I myself questioned this, cause I also didn't like the idea of self-propagating waves, but there seems to be no way around there being no aether.
...
The most sensible, killer blow for aether is that if EM travels through the aether as one would expect from modern physics, it would have to be seriously hard, light and dense, which it obviously isn't cause otherwise we'd kinda notice it. Unless of course you believe that EM doesn't travel through the aether as we would expect, in which case you will be in a whole mess trying to sort yourself out.
i think that Einstein likely knew of the MM experiment and results, but for Einstein there was little choice that Nature had in the matter.
there is a good and reasonable theoretical reason that we would expect the aether to not exist (Alfred was likely the first to have the insight): The primary physics is that there is no reason to prefer one inertial observer ("preferring" such an observer might mean to declare such an inertial observer to be
stationary from some absolute frame of reference) over another inertial observer but at a different constant velocity than the first.
consider the propagation of sound, for instance. if the wind is steady and blowing across your face at some velocity v from left to right and you measure the speed of some sound coming from your left, you will measure it to be 2v faster than if it came from your right. that is because you are moving relative to the "aether" (air) medium that carries the sound wave. but there is no such medium for light or any other E&M wave. it's a a changing
E field that is causing a changing
B field which is causing a changing
E field which is causing a changing
B field which is causing a changing
E field, etc. that propagation of an
E field and
B field disturbance, which, when you solve Maxwell's Equations, has a velocity 1/ \sqrt{ \epsilon_0 \mu_0 }?

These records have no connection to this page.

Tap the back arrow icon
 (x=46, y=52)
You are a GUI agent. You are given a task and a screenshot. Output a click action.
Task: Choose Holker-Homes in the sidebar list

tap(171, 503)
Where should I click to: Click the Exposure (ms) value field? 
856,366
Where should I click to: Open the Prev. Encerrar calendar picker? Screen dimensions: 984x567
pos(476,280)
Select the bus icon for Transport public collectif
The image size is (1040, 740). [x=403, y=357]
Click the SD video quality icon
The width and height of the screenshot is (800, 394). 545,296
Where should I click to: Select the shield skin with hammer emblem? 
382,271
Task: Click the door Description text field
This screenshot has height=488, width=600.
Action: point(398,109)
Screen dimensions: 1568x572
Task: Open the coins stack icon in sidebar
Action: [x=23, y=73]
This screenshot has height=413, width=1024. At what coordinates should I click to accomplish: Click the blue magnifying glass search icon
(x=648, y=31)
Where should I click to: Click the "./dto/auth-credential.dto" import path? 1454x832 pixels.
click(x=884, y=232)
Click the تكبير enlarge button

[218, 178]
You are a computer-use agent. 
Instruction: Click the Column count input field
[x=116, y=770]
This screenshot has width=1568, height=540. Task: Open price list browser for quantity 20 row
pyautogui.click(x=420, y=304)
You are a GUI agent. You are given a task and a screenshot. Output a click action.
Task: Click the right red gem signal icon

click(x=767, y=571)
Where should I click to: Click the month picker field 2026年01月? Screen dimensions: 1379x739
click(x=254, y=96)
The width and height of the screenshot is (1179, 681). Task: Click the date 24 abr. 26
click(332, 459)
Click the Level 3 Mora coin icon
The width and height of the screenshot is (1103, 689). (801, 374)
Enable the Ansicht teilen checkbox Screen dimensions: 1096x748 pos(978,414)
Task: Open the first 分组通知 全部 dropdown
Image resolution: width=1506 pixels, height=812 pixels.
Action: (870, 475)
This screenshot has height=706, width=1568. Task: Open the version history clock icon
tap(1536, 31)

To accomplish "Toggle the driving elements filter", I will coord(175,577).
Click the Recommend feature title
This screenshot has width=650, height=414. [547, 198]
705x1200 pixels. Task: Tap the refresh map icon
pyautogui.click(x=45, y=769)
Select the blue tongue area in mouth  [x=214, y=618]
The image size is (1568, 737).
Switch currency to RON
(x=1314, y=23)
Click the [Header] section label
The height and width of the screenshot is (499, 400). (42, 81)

so then, how do we tell the difference between a moving vacuum and a stationary vacuum? what would it mean for a vacuum to be whizzing past your face at 0.99
c? is there any meaningful reason why we would notice? if we can't tell, if there really
is no difference between a moving vacuum and a stationary vacuum, that such a concept is really meaningless, then whether the light that you are measuring originated from a flashlight mounted on a rocket moving past you at c/2 or from a stationary (relative to you) flashlight, how does that change the fact that a changing
E field is causing a changing
B field which is causing a changing
E field which is causing a changing
B field which is causing a changing
E field, etc.? that propagation of an
E field and
B field disturbance, which has velocity 1/ \sqrt{ \epsilon_0 \mu_0 }? how is it different for you or for the observer that is traveling along with the flashlight at c/2? whether you are holding the flashlight or moving past it at high velocity, Maxwell's Eqs. say the same thing regarding the nature of E&M in the vacuum and you will both measure the speed of that propagation to be 1/ \sqrt{ \epsilon_0 \mu_0 }.
that's my spin on it.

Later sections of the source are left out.